Chancellor George Osborne launched an Office for Tax Simplification (OTS) on Tuesday. It will not set tax policy but will seek to simplify tax code.
“The previous government took a complex tax system and made it even worse. A decade of meddling and intervening has made the tax affairs of millions of families and businesses across the UK extremely complicated,” Osborne said at the launch of the new OTS.
“It is a spaghetti bowl of reliefs and allowances,” he said. “I hold out for a dream, a distant dream, that people actually understand the laws they are being asked to comply with.”
The former Conservative Treasury minister, Michael Jack, will head up the OTS initially. John Whiting, from the Chartered Institute of Taxation, will serve as director. The two will lead the OTS in reviewing the tax system and seek to simplify it. Rounding out the staff will be secretariat of civil servants and some private sector personnel.
Businesses, especially small businesses are welcoming the new establishment.

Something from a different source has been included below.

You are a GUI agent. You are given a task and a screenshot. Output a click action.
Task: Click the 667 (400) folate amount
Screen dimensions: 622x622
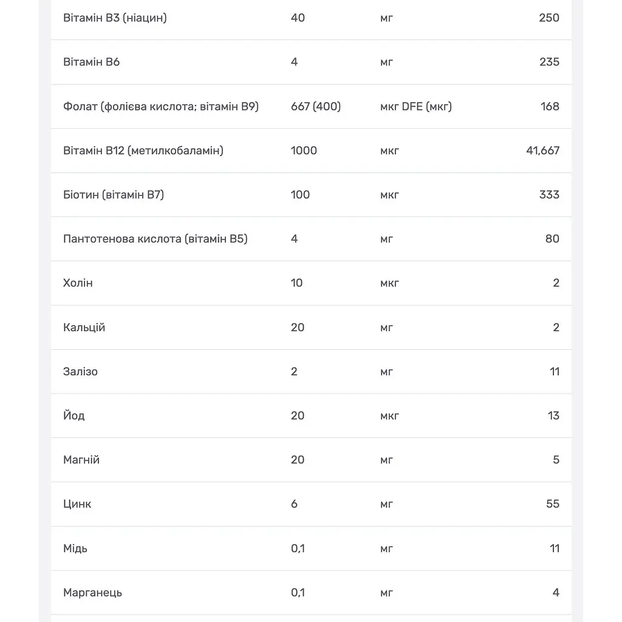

“This new Office of Tax Simplification is a brilliant idea and we congratulate the government for getting a move on and setting it up so soon after coming to office. But we have to see results. Good reports will not constitute results. Legislation in finance bills will, ” said Richard Baron, head of the business lobby group, the Institute of Directors.
The initial review on tax reliefs is due in the Autumn and another on tax simplification for small business will be due before the 2011 Budget.
Treasury minister David Gauke stated: “The tax system created by the previous government was overly complex and has made the tax affairs of millions of families and businesses across the UK extremely complicated.
“The Office for Tax Simplification will provide important advice that will help inform us in making the right reforms to the tax system that will help to pave the way to bringing more international business to the UK, which will give our economy the boost it so urgently needs in the years ahead.”